If Gore is committed to contesting the results at every stage, Democrats would have several more options for challenging Texas Gov. Bush--including, at the most unlikely extreme, lobbying individual members of the electoral college to switch their votes on Dec. 18 from Bush to Gore in the name of upholding the popular will.

The real issue is a question of political will: How far does Gore want to take the challenge? And how long will his party stand with him if it fears his efforts are alienating the public?

So far, Democrats have been supportive of Gore's aggressive pursuit of a Florida recount. But a small, although growing, number are publicly expressing anxiety about pursuing the battle beyond that.

"For the sake of the country . . . there has to be some closure," Leon E. Panetta, President Clinton's former chief of staff, said Friday.

Democratic Sens. John B. Breaux (D-La.) and Robert Torricelli (D-N.J.) have offered similar advice--as have former Sens. Bill Bradley of New Jersey and Dale Bumpers of Arkansas and the editorial pages of the Washington Post and the New York Times, two papers ordinarily favorable to Democrats in their editorials.

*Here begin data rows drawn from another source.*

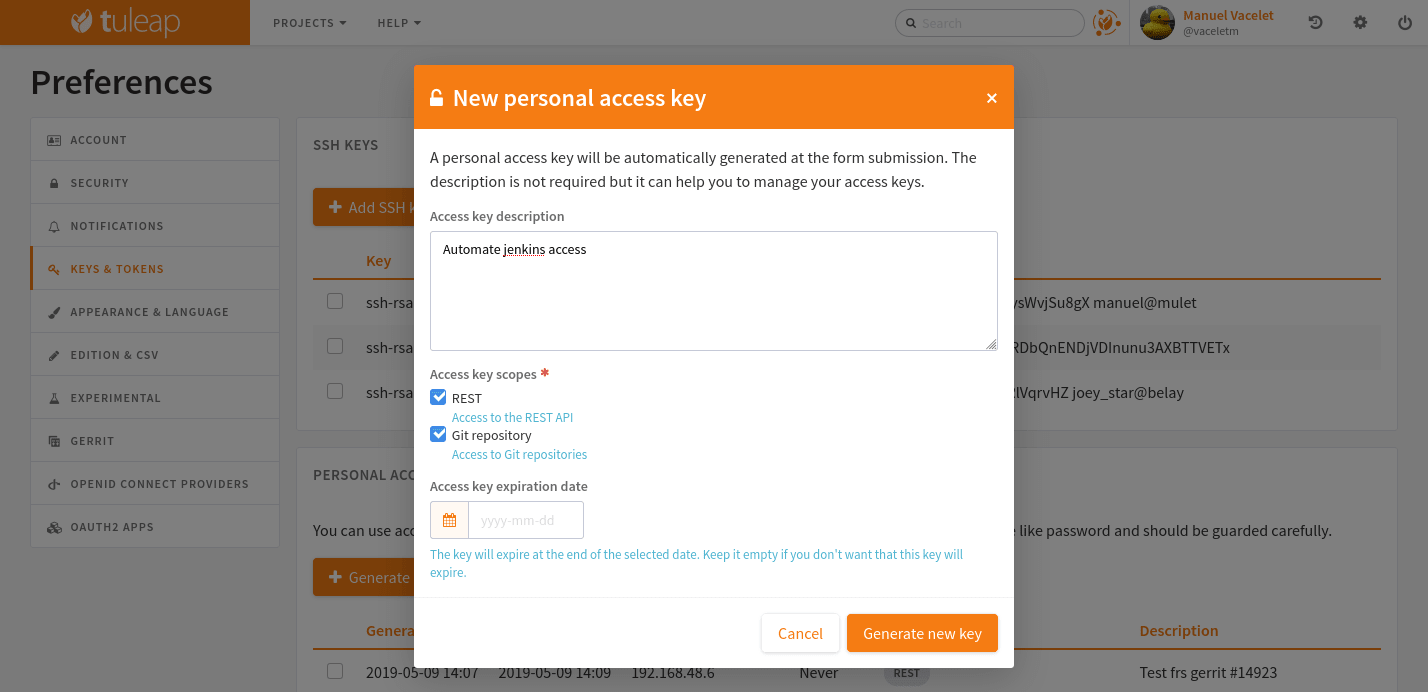1428x692 pixels.
Task: Click the Tuleap logo
Action: coord(124,22)
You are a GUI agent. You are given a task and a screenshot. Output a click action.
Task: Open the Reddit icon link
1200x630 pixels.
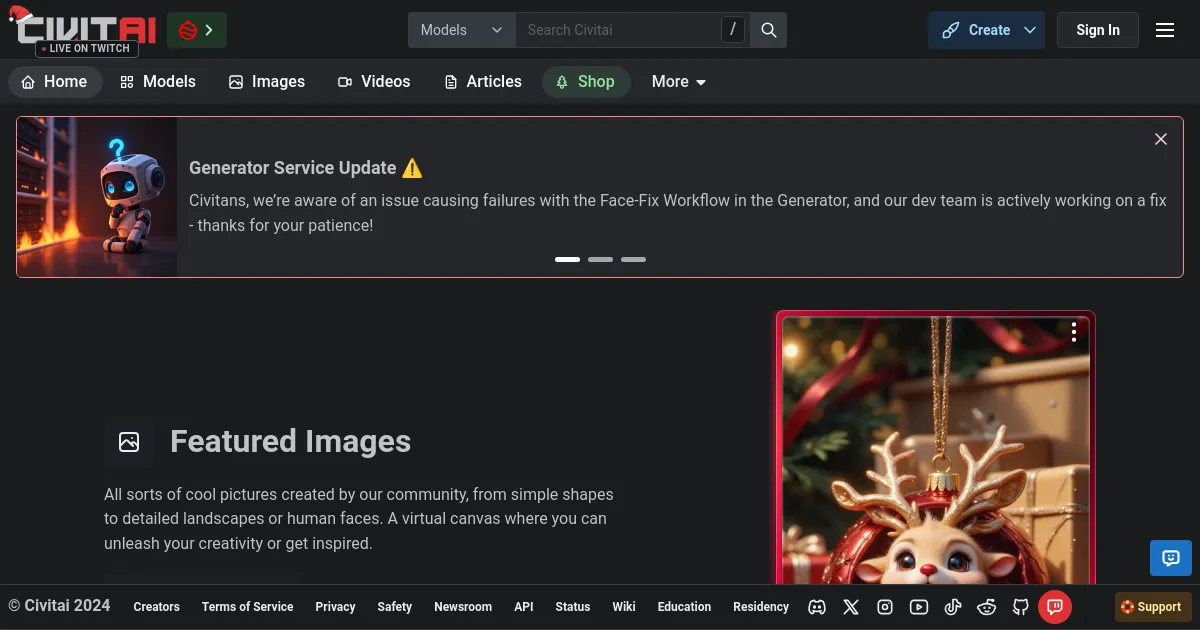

But those around Gore say he is receiving private encouragement from other Democrats. One Democratic consultant close to the congressional leadership says that although there is some concern that an extended legal challenge could hurt the party in 2002--particularly if it fails--"all in all, I think Democrats would rather have a president than a good midterm election."

In any case, Gore aides argue that the campaign's opinion about how to proceed is less important than the desire of Palm Beach County voters to challenge a process they believe disenfranchised them.

"There's nobody in a position to pull this plug; this is a process that goes on with or without us," says Laura Quinn, the communications director at the Democratic National Committee and a close Gore advisor. "The equivalent of what people are asking from Gore right now is not a concession but a withdrawal. They are basically saying they want Al Gore to withdraw from the race before the race is concluded."

The next step for the Gore campaign is clear: pressing for as exhaustive a recount as it can get in Florida. It has already urged four Democratic-leaning counties to recount ballots by hand; in theory, that could pick up ballots where voters did not punch the hole clearly enough to be read by a machine.

One Gore aide said that, in addition to potentially producing more votes for the vice president, the hand count could generate a critical piece of information. The Palm Beach County hand count, which will begin today, should give a sense of how many of the roughly 19,000 ballots disqualified for double-punching contained votes for both Gore and Buchanan, the aide said.

That information could be critical in the battle over public opinion. If a significant number of disqualified Palm Beach ballots contain votes for Gore and Buchanan, it could strengthen the vice president's case that a fair count would give him enough votes to carry the state--and thus an electoral college majority. And that could make it politically easier for Gore to join litigation against the Palm Beach County ballot, aides believe.

But if Gore goes to court in Florida, Republicans made clear on Thursday and Friday that they would likely challenge the results in other states that the vice president narrowly carried--particularly Oregon, Iowa and Wisconsin. Democrats in New Hampshire, which was carried by Bush, have discussed the pursuit of a recount there.

The first break point for Gore could come by next Friday, when under state law, all absentee ballots must be received. Florida counties have another week--until Nov. 24--to certify those ballots, although given the magnitude of the stakes the counties are expected to act more quickly.